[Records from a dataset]
· · · · · · ·
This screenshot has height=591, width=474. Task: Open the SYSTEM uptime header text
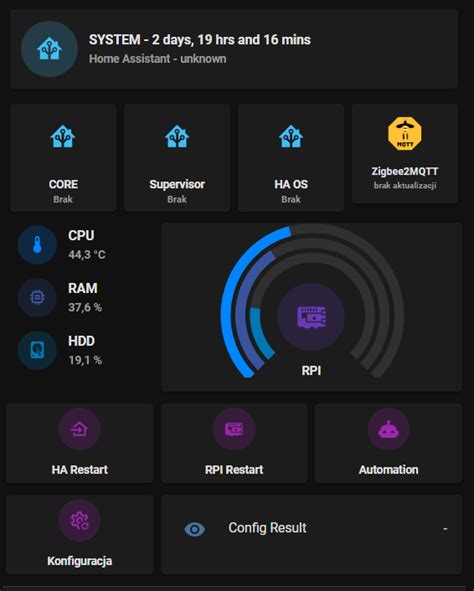(200, 40)
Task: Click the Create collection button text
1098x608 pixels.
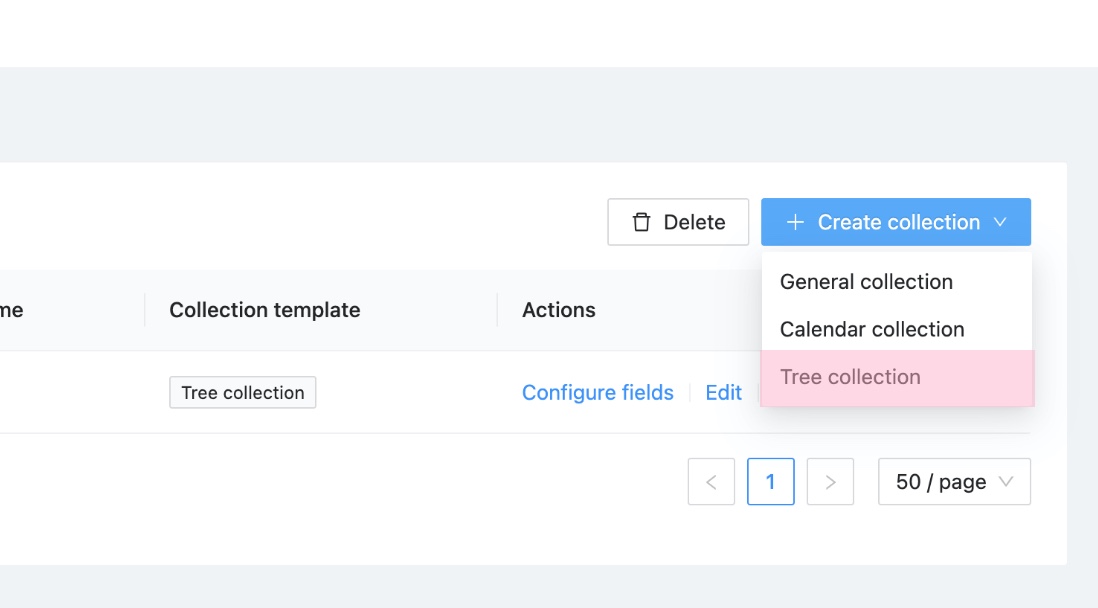Action: point(898,222)
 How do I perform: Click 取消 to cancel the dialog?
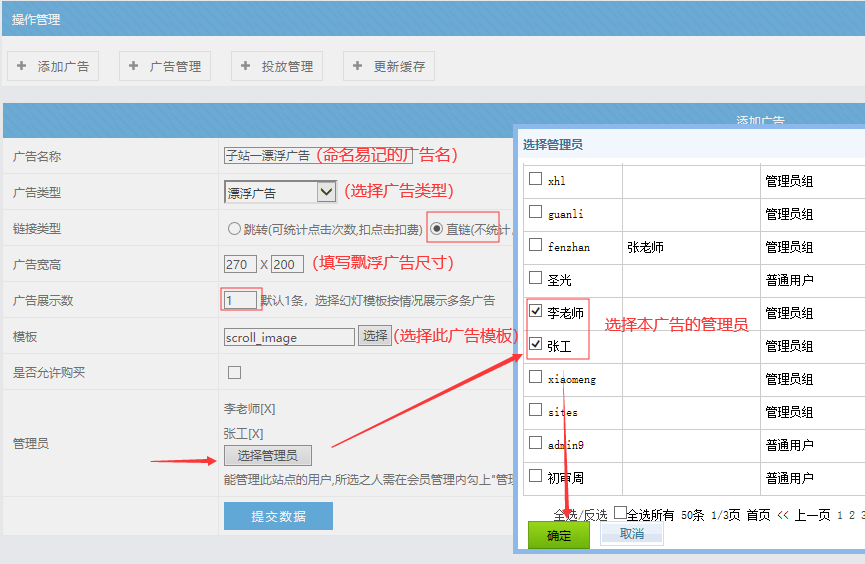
· · · · · · ·
-- Prompt --
Your task is to copy every line in the entries that holds the string "Click".

-- Result of the exercise --
Task: Click the Create collection button text
 How do I perform: Click 取消 to cancel the dialog?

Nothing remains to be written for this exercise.